I recently heard someone say, “Death is the performance for which all of life is the rehearsal.” I want nothing more than the grace of a happy death. Not a death without suffering, mind you, but a good death. I want to live my life well so that death is not a terror, but a door to walk through with Jesus and Mary at my side.
Living with memento mori written on our hearts isn’t a morbid thought. The knowledge that our earthly life has an expiration date makes it all the more precious. It directs our temporal lives to be lived for what is eternal like the souls of men and the love of God. It makes the joy of being with those we love more piercing. Like Joy Davidman’s character in Shadowlands says, “The pain then is part of the happiness now.”

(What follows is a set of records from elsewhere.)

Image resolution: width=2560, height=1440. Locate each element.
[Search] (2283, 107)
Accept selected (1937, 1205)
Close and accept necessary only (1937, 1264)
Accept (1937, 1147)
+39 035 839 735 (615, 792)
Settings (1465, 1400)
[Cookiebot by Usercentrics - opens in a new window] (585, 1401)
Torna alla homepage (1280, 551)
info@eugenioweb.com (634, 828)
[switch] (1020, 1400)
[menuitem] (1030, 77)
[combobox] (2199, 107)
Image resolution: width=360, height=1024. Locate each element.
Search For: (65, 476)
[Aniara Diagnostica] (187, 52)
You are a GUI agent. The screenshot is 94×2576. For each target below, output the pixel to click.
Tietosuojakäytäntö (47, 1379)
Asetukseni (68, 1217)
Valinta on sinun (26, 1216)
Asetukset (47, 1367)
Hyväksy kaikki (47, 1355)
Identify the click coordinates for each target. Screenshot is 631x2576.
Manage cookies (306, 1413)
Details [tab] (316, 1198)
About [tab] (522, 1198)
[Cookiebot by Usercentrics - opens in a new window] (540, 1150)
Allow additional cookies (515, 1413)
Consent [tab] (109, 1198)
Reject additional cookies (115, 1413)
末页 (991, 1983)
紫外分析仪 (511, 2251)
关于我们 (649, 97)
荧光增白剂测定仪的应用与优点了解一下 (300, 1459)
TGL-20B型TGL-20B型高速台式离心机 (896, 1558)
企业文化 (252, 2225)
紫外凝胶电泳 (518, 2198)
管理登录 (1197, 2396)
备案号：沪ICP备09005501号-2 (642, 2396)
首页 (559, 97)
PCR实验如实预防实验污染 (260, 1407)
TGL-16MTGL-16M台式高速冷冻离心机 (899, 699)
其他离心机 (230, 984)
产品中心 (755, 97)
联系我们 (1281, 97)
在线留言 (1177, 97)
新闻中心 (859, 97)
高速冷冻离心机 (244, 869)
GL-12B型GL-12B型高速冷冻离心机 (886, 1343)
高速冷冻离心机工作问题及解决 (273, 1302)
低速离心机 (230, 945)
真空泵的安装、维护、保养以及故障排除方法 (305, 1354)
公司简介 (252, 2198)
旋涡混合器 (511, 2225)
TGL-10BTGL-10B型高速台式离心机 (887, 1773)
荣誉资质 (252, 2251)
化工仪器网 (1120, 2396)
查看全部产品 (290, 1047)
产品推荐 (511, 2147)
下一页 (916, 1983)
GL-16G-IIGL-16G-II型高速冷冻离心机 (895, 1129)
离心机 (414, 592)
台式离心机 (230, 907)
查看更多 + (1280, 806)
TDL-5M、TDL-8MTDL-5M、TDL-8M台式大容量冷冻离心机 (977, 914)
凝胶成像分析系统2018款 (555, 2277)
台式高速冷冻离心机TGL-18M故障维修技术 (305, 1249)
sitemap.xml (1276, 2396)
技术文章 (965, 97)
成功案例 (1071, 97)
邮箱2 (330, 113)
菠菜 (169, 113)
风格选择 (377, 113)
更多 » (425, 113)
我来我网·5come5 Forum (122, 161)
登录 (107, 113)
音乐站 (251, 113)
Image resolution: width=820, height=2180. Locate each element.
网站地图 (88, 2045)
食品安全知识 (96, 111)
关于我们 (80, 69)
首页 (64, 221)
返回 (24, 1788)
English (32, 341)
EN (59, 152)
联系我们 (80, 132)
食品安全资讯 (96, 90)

Staring our mortality in the face changes the way we live. This whole ordeal has gifted me with something I didn’t embrace before: my future death. Remember that you have to die. Live each day well in that knowledge. And I just might get memento mori tattooed on my arm so that I can never forget it again.
Prayers for each of you lovely readers during this Holy Week. And also: Ladies, please remember to do monthly breast exams and stay on top of yearly mammograms. These procedures save lives. Your loved ones will thank you for taking care of yourself.